The pulley buried dermal suture, while seemingly a simple approach, can sometimes be difficult to execute properly. Care should be taken to remain at the correct depth when utilizing this technique, as taking overly superficial bites and not following the course of the needle increases the risk of marked wound inversion.
Since pulley sutures leave two loops of suture material in the skin in lieu of one, this may result in an increased risk of foreign-body reaction, suture spitting, or suture abscess formation.

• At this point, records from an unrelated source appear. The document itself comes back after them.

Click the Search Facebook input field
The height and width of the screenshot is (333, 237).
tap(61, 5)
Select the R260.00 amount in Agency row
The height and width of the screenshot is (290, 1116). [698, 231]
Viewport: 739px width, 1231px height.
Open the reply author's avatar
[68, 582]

Still, since the bulk of retained suture material is in the knots, rather than in the thrown loops of suture, this theoretical risk may not translate into a real-world problem in most cases.

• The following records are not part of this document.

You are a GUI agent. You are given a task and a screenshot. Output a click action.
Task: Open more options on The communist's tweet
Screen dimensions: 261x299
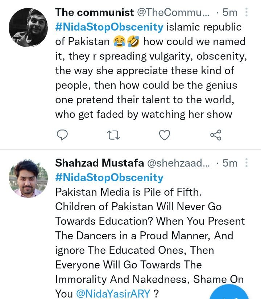247,12
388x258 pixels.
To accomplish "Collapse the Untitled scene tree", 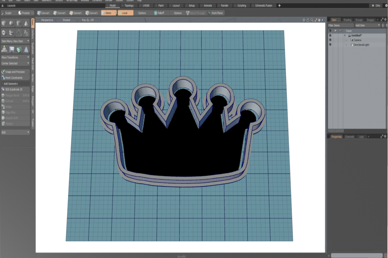I will point(345,36).
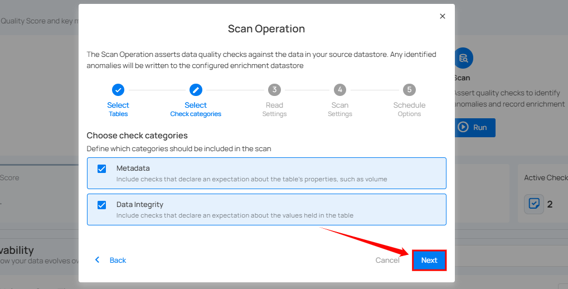Screen dimensions: 568x289
Task: Uncheck the Data Integrity checkbox
Action: click(x=102, y=205)
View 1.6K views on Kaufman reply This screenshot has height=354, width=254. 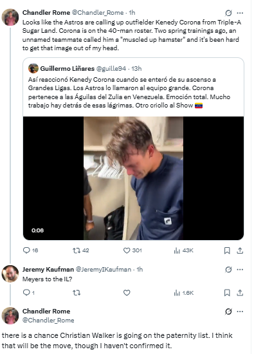(184, 293)
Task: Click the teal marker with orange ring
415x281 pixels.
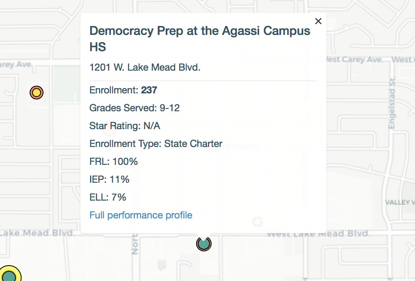Action: [x=204, y=244]
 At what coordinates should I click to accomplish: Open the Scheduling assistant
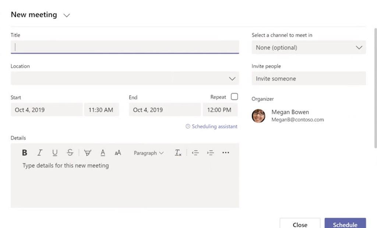click(211, 126)

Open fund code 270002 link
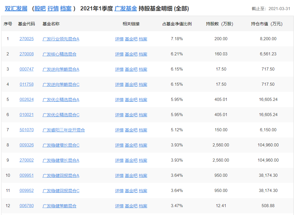click(26, 160)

Unlike the pulley set-back dermal suture, the pulley buried dermal suture leaves suture material traversing the incised wound edge, which may similarly increase the theoretical risk of suture spitting or suture abscess formation, especially since the pulley approach may effectively double the volume of nonknot retained suture material when compared to a standard dermal suture.

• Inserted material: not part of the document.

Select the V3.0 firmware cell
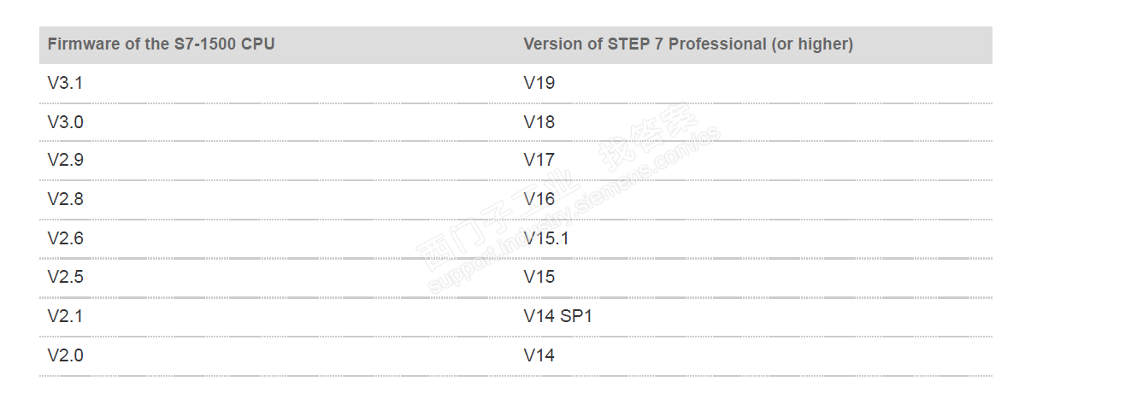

As with many buried techniques, epidermal dimpling may occur where the arc of the suture reaches its apex at the dermal-epidermal junction; on the face and areas with thin dermis this should be assiduously avoided. Similarly, areas with sebaceous skin, such as the nose, require meticulous avoidance of dimpling which has the potential to persist. In truncal areas or those with thick dermis, however, a small degree of dimpling will resolve with time as the absorbable sutures are gradually resorbed.
The tendency toward wound inversion with this approach means that superficial sutures are needed more frequently with this technique than with many others, since the transepidermal sutures are utilized in order to effect eversion of the wound edges. Since obviating the need for superficial sutures may be desirable both in terms of patient comfort and convenience and ultimate cosmetic and functional outcome, this should be considered before broadly applying this technique.